L’entretien des cours d’eau est-il encore réalisé par les propriétaires riverains?
L’entretien régulier du cours d’eau par le propriétaire riverain est une contrepartie du droit d’usage afférant (article 644 du code civil, articles L.215-1 à 6 et L.215-14 du code de l’environnement) et du droit de pêche (article L.432- 1 du code de l’environnement). La création de la compétence des communes et des établissements publics de coopération intercommunale à fiscalité propre en matière de Gemapi n’emporte pas de conséquence en matière de propriété des cours d’eau, et ne remet donc pas en cause cette obligation d’entretien. En d’autres termes, le propriétaire d’un cours d’eau est tenu d’entretenir celui-ci, la loi ne modifie pas les droits et devoirs du propriétaire riverain, auquel la collectivité se substitue en cas de défaillance, d’urgence ou d’intérêt général en application de l’article L.211-7 du code de l’environnement :
- si l’entretien du cours d’eau est correctement réalisé par les propriétaires (ou par une association syndicale qui regroupe ces propriétaires), la collectivité n’a aucun motif pour intervenir ;
- si, au contraire, l’entretien n’est pas réalisé, accroissant alors en aval les risques d’inondation, la collectivité peut intervenir, via une déclaration d’intérêt général. L’entretien d’un cours d’eau a pour objectif de le maintenir dans son profil d’équilibre, de permettre l’écoulement naturel des eaux et de contribuer à son bon état écologique ou à son bon potentiel écologique (article L215-14 code de l’environnement).  

Qu’est-ce que la taxe Gemapi?
Les communes et les EPCI-FP disposent de plusieurs solutions pour financer les missions relatives à la Gemapi. Ils peuvent, soit instaurer la taxe Gemapi, taxe facultative, plafonnée et affectée, recouvrée par l’administration fiscale, soit continuer à mobiliser le mécanisme de redevance pour service rendu, ou utiliser simultanément ces deux possibilités de financement.
Par ailleurs, les collectivités et les EPCI-FP peuvent faire reposer les dépenses liées à la Gemapi sur leur budget général. Dans tous les cas, les financements des Agences de l’eau selon leur programme d’aides, et le fonds Barnier ne sont pas remis en cause.
Prévue à l’article 1530 bis du code général des impôts, la taxe Gemapi est facultative, plafonnée et affectée. Elle ne peut être utilisée que pour les missions relevant de la compétence Gemapi. Elle est  répartie entre les assujettis à la taxe sur le foncier bâti, à la taxe sur le foncier non bâti, à la taxe d’habitation, à la contribution foncière des entreprises au prorata du produit de chacune des taxes. Le vote de la taxe est nécessairement annuel.

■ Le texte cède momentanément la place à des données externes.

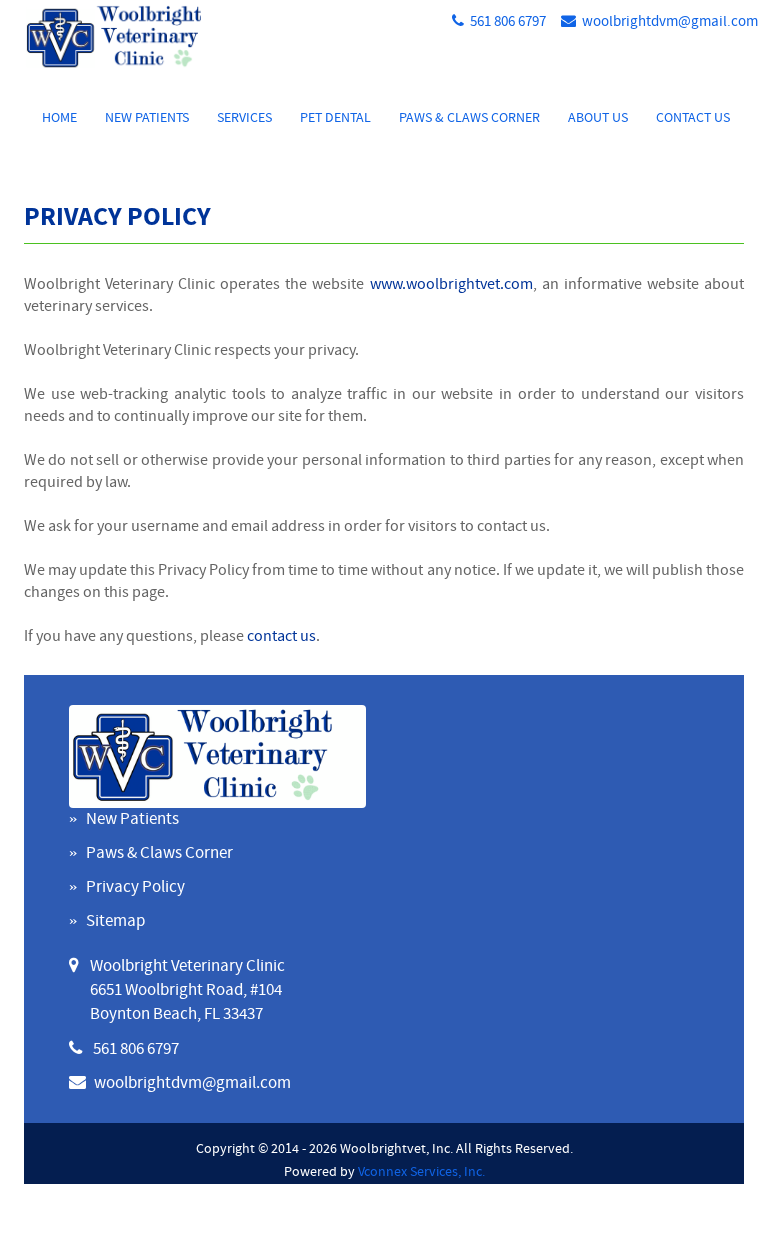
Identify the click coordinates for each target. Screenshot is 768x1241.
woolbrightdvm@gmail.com (670, 22)
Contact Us (693, 118)
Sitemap (115, 922)
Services (244, 118)
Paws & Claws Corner (469, 118)
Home (59, 118)
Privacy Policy (135, 888)
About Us (598, 118)
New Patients (147, 118)
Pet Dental (335, 118)
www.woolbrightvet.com (451, 285)
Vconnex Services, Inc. (421, 1172)
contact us (281, 637)
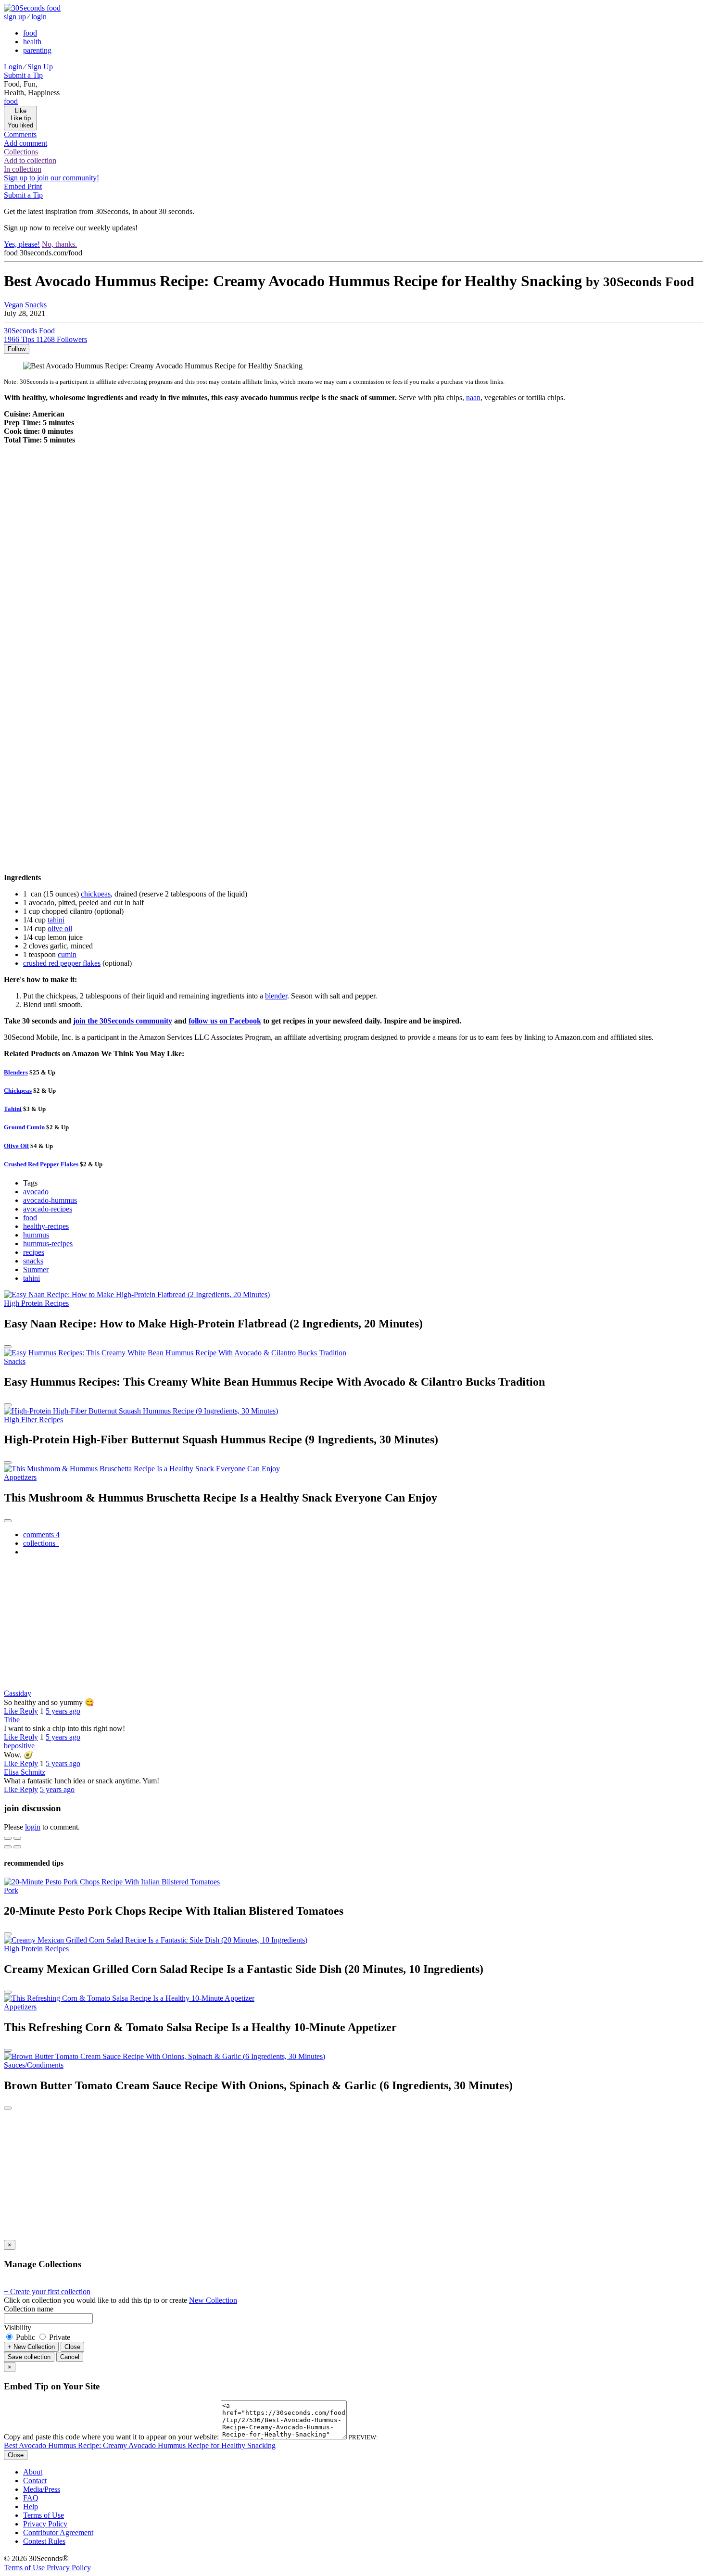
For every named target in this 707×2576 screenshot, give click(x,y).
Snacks (36, 305)
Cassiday (17, 1693)
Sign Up (40, 67)
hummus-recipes (48, 1243)
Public (25, 2337)
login (39, 17)
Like (12, 1711)
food (30, 33)
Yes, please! (22, 244)
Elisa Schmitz (24, 1772)
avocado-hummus (50, 1200)
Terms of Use (43, 2515)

Dans le cadre de l’exercice de la compétence Gemapi, il appartient à l’EPCI disposant d’une visibilité pluriannuelle sur la dépense, de déterminer le montant annuel du produit de la taxe, qui sera réparti entre les différents redevables. Par exemple, pour les actions de gestion des milieux aquatiques, les programmes pluriannuels d’entretien et de restauration des cours d’eau portés par les syndicats de rivière permettent d’évaluer le coût des missions de la compétence et de déterminer plus précisément le montant d’une éventuelle taxe.
Plafonnée réglementairement à 40 euros par habitant et par an, le coût de la Gemapi dans le département de l’Oise ne devrait pas excéder quelques euros par habitant et par an. Il peut varier selon les enjeux et les actions des territoires.